* _EXCERPT TO READ_:
"""

I received my set of the pink brushes this morning!! They only took 3 days to get to the uk!
So far they seem pretty good quality, the hair is a nice texture. I haven't used them to apply make-up yet but i'll be using them tomorrow so i'll let you know what they're like


----------



## cyens (Feb 9, 2006)

I ordered the 16 set with goat hair that got white handles and the black " leather look " bag. I'll post pictures and comment when I recieve and used them.


----------



## labwom (Feb 10, 2006)

Oh no I want the pink ones too!! I dont even like pink. wtf!!


----------



## Dreamergirl3 (Feb 10, 2006)

ooh kissmypinkstar, will you post pics? Pretty pleeeease 
	

	
	
		
		

		
		
	


	




 And Cyens, I can't wait to see yours! **excited**


----------



## cyens (Feb 10, 2006)

Dreamergirl3: I see your being a smart shopper, waiting for everyone to buy some first before you make a move.... LOL its ok, I do the same


----------



## Dreamergirl3 (Feb 10, 2006)

Quote:

   Originally Posted by *cyens* 
_Dreamergirl3: I see your being a smart shopper, waiting for everyone to buy some first before you make a move.... LOL its ok, I do the same 
	

	
	
		
		

		
		
	


	


_

 
Haha, yes! Plus, I am picky about my brushes. It's almost hard to believe that at these prices, the brushes aren't that bad! That, and I'm broke bwahahaha. Thanks again everybody


----------



## kissmypinkstar (Feb 10, 2006)

Quote:

   Originally Posted by *Dreamergirl3* 
_ooh kissmypinkstar, will you post pics? Pretty pleeeease 
	

	
	
		
		

		
		
	


	




 And Cyens, I can't wait to see yours! **excited**_

 
I'll post some tomorrow 
	

	
	
		
		

		
		
	


	




 Used them to apply my make-up today and they were great! xx


----------



## cyens (Feb 11, 2006)

Well I believe a brush is a brush. Like they say, the brush doesnt make the artist. 

If they sucks at aplying make-up, I use them to paint my canvas'... no lost here lol


----------



## lovejam (Feb 24, 2006)

Just received the pink brushes, and most of them are... Okay, I guess. The blush and powder brushes are good and soft, and while all the e/s brushes are a bit rough, I'm sure I can use a couple.

"""

* _WORK REQUIRED_: Copy out the makeup brush thread in full, word for word. The records are separate material and do not come from the makeup brush thread.

* _DATA SECTION_:
"""

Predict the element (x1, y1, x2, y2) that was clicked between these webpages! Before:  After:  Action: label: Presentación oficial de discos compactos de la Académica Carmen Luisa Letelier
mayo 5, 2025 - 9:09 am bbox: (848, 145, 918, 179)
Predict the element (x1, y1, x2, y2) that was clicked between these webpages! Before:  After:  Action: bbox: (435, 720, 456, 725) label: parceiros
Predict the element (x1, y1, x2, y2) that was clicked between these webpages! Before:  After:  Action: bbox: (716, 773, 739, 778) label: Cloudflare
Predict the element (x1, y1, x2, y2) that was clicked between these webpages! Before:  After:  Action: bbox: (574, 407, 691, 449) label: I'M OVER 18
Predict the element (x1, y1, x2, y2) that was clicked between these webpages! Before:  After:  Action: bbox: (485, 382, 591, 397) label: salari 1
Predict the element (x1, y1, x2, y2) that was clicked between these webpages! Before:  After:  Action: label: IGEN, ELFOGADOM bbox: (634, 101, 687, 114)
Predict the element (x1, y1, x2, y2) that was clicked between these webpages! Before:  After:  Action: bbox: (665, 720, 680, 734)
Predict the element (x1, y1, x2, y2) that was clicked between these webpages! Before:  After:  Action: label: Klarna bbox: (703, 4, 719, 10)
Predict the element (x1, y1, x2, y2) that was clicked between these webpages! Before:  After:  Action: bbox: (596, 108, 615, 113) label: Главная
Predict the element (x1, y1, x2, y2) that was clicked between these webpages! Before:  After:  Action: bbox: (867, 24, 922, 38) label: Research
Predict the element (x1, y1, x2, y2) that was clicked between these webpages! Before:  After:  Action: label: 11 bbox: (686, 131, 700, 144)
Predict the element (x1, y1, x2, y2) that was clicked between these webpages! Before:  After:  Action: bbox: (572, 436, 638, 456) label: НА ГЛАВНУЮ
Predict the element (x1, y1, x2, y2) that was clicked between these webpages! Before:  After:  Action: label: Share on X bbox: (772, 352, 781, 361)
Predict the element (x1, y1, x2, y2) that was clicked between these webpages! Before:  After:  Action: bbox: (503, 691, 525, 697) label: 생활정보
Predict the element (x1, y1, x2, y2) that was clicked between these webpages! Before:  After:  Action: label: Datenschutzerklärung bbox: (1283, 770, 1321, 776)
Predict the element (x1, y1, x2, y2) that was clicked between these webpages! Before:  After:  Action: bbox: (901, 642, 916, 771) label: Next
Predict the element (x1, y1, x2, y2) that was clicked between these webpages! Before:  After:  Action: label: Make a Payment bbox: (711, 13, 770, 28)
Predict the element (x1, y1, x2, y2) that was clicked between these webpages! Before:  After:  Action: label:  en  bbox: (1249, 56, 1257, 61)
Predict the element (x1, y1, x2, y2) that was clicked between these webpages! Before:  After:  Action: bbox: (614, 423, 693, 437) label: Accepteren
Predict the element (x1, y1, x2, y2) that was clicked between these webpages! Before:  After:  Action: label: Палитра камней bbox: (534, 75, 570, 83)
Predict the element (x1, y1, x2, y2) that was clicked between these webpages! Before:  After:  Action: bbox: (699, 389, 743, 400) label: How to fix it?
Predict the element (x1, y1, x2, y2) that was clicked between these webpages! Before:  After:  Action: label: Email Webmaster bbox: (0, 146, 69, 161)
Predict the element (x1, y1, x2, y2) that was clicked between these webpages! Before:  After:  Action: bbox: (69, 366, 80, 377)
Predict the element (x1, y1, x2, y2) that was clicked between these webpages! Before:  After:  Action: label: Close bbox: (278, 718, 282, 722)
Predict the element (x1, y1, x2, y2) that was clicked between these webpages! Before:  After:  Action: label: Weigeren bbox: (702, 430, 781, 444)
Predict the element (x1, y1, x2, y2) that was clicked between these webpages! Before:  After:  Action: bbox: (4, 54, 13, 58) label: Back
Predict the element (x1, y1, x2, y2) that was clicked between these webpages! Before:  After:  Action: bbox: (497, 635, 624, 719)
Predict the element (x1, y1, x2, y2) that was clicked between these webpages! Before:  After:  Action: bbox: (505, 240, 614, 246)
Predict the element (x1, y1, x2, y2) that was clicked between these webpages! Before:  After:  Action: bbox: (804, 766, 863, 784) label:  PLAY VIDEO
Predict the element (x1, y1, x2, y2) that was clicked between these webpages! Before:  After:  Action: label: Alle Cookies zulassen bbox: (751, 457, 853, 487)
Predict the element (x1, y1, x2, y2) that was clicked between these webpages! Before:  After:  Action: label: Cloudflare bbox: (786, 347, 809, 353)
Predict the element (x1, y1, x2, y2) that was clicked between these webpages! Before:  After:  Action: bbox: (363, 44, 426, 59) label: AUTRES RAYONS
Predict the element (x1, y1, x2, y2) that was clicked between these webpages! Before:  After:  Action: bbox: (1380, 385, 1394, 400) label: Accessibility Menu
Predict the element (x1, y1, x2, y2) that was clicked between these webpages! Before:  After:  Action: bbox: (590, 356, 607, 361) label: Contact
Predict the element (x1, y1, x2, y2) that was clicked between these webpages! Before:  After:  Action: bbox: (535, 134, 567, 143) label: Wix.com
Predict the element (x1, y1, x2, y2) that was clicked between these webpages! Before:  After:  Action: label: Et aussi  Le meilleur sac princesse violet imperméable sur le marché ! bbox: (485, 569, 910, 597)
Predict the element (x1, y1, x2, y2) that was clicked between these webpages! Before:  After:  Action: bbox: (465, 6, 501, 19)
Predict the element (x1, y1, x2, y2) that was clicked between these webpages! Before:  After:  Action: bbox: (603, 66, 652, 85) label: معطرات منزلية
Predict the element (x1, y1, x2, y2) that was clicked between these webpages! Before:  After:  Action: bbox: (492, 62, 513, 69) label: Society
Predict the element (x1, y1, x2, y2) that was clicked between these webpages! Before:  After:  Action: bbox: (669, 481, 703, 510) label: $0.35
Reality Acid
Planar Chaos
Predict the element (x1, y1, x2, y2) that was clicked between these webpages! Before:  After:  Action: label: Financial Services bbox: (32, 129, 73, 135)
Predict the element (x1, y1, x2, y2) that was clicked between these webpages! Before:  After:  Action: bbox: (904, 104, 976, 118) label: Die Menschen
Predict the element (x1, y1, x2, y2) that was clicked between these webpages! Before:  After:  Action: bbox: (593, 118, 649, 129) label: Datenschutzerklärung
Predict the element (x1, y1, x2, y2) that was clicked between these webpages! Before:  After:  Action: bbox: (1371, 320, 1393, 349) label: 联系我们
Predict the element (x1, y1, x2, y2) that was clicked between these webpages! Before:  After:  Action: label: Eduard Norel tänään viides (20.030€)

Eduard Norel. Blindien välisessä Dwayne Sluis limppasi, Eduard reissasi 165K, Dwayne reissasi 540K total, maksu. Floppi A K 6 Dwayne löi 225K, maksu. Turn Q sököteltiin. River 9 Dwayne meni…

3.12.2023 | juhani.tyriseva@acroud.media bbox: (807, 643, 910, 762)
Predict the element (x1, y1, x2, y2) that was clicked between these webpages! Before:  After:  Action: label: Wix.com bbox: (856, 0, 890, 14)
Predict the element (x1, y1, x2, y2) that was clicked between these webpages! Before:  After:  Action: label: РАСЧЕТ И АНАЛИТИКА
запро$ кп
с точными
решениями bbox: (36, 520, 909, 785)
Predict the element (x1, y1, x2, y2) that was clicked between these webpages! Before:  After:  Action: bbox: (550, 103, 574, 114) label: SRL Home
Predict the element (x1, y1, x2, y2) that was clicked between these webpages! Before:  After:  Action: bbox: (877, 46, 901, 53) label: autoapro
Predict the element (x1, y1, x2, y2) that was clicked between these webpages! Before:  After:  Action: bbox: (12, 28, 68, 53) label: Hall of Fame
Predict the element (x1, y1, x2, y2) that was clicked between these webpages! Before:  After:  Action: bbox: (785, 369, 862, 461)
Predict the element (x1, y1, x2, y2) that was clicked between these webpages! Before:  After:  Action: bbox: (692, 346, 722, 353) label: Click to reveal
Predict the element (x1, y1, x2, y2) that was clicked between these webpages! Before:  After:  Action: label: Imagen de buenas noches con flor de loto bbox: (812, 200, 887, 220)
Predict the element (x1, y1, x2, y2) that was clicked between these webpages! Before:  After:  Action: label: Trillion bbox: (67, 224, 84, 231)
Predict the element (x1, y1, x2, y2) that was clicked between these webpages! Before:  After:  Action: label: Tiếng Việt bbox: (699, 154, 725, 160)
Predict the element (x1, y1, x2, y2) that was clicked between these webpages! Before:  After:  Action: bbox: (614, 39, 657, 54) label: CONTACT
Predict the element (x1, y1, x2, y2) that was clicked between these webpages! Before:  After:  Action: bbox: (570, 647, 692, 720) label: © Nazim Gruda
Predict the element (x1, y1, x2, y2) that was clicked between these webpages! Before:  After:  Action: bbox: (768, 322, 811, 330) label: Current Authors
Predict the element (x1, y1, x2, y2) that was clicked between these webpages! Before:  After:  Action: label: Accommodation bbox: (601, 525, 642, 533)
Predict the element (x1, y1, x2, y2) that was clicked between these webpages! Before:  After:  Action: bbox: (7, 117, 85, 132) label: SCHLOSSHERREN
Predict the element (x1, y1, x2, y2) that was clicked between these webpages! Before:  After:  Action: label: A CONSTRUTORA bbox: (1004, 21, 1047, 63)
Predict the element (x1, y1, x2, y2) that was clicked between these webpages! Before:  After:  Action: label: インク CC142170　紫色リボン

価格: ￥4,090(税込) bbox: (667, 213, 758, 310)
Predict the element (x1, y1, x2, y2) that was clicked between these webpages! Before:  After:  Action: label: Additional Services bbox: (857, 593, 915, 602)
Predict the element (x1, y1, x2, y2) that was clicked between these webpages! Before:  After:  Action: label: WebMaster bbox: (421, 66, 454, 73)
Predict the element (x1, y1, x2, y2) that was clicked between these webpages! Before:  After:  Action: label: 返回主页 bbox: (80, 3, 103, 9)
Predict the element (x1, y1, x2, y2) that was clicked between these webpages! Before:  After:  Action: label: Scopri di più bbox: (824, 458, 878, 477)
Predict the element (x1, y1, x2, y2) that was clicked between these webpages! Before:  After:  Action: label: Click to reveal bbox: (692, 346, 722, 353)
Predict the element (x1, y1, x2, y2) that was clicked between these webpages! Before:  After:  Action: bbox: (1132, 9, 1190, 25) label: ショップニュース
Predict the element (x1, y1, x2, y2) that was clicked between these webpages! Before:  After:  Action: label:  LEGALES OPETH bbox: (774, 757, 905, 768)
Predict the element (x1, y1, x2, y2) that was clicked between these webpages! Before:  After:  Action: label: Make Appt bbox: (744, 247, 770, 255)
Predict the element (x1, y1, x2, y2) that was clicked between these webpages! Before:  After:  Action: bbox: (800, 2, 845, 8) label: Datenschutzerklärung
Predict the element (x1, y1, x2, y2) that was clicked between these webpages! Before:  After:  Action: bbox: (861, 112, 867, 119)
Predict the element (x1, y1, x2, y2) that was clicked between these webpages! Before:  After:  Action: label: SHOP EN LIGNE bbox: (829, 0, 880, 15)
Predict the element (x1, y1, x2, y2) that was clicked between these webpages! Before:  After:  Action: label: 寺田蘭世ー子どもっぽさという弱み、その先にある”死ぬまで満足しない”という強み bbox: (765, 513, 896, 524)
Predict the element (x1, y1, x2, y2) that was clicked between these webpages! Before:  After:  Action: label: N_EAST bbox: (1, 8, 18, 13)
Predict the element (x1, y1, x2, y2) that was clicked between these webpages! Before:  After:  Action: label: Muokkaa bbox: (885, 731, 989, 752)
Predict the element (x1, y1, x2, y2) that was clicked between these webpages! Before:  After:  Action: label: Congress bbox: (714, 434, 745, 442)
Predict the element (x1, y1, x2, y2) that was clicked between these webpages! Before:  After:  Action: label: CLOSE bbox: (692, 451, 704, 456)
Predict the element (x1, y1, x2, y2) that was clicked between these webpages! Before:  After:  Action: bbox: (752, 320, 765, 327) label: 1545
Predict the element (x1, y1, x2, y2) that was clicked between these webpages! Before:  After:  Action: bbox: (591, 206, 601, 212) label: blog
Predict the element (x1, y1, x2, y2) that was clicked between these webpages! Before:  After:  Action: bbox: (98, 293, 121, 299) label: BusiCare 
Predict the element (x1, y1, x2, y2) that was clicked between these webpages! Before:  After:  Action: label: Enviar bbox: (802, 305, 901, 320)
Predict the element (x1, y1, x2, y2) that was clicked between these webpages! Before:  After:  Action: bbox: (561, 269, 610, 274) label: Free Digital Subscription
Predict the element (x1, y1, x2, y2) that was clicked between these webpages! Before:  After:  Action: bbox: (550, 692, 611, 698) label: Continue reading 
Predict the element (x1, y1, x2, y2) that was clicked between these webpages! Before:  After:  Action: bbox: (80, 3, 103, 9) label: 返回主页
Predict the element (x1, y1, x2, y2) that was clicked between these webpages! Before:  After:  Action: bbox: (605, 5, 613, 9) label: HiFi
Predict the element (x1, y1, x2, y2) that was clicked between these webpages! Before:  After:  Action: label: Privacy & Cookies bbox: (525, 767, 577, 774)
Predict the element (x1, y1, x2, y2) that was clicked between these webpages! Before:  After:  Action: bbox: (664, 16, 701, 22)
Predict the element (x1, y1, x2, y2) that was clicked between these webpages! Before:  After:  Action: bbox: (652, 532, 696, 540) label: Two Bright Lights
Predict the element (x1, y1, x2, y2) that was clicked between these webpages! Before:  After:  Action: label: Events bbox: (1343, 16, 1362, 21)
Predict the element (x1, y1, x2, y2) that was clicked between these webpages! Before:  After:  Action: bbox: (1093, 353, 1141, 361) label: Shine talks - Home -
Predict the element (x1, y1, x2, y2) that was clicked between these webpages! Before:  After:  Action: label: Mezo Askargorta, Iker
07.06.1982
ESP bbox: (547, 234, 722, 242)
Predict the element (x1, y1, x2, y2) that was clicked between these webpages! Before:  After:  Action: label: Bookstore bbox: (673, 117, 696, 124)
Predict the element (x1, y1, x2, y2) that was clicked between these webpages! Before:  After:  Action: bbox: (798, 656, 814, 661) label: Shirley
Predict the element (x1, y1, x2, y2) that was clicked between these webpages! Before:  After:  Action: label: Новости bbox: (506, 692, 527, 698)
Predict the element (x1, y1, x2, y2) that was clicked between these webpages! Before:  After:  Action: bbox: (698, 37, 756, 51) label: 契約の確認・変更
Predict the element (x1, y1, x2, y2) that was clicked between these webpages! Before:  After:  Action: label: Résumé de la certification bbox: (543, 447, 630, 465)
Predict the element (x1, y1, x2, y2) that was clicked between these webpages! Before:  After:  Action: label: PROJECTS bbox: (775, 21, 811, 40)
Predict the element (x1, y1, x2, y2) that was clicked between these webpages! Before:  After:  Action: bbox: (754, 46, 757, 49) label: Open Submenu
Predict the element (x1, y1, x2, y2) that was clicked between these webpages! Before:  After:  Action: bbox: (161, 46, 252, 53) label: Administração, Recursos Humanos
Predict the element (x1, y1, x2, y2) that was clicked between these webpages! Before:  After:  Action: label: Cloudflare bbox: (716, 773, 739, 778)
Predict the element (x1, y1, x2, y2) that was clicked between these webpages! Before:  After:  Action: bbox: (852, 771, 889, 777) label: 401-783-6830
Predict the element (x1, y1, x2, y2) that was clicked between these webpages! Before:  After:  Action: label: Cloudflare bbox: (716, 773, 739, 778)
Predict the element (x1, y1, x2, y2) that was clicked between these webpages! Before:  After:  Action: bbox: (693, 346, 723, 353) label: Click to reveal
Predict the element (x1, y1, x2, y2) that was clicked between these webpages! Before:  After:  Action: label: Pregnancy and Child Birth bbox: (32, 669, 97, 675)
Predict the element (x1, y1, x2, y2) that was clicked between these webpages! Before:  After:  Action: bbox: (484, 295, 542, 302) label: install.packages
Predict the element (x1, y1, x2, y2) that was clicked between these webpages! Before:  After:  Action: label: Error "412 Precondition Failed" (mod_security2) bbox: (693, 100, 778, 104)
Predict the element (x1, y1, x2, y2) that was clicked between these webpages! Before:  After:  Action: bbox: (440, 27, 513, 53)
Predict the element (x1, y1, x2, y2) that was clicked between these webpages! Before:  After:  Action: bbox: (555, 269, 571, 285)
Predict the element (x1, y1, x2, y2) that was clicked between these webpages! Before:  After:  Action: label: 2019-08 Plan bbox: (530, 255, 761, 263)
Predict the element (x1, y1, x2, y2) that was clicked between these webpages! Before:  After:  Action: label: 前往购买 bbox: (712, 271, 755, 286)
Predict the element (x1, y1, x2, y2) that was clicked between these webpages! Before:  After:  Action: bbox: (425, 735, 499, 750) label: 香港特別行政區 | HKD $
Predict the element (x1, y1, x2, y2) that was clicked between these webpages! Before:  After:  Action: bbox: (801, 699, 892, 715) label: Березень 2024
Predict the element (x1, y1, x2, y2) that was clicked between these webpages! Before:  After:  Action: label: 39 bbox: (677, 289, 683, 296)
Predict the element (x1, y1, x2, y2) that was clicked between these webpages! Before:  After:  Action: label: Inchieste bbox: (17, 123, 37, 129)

"""

* _RESULT OF THE EXERCISE_:
I received my set of the pink brushes this morning!! They only took 3 days to get to the uk!
So far they seem pretty good quality, the hair is a nice texture. I haven't used them to apply make-up yet but i'll be using them tomorrow so i'll let you know what they're like


----------



## cyens (Feb 9, 2006)

I ordered the 16 set with goat hair that got white handles and the black " leather look " bag. I'll post pictures and comment when I recieve and used them.


----------



## labwom (Feb 10, 2006)

Oh no I want the pink ones too!! I dont even like pink. wtf!!


----------



## Dreamergirl3 (Feb 10, 2006)

ooh kissmypinkstar, will you post pics? Pretty pleeeease 
	

	
	
		
		

		
		
	


	




 And Cyens, I can't wait to see yours! **excited**


----------



## cyens (Feb 10, 2006)

Dreamergirl3: I see your being a smart shopper, waiting for everyone to buy some first before you make a move.... LOL its ok, I do the same


----------



## Dreamergirl3 (Feb 10, 2006)

Quote:

   Originally Posted by *cyens* 
_Dreamergirl3: I see your being a smart shopper, waiting for everyone to buy some first before you make a move.... LOL its ok, I do the same 
	

	
	
		
		

		
		
	


	


_

 
Haha, yes! Plus, I am picky about my brushes. It's almost hard to believe that at these prices, the brushes aren't that bad! That, and I'm broke bwahahaha. Thanks again everybody


----------



## kissmypinkstar (Feb 10, 2006)

Quote:

   Originally Posted by *Dreamergirl3* 
_ooh kissmypinkstar, will you post pics? Pretty pleeeease 
	

	
	
		
		

		
		
	


	




 And Cyens, I can't wait to see yours! **excited**_

 
I'll post some tomorrow 
	

	
	
		
		

		
		
	


	




 Used them to apply my make-up today and they were great! xx


----------



## cyens (Feb 11, 2006)

Well I believe a brush is a brush. Like they say, the brush doesnt make the artist. 

If they sucks at aplying make-up, I use them to paint my canvas'... no lost here lol


----------



## lovejam (Feb 24, 2006)

Just received the pink brushes, and most of them are... Okay, I guess. The blush and powder brushes are good and soft, and while all the e/s brushes are a bit rough, I'm sure I can use a couple.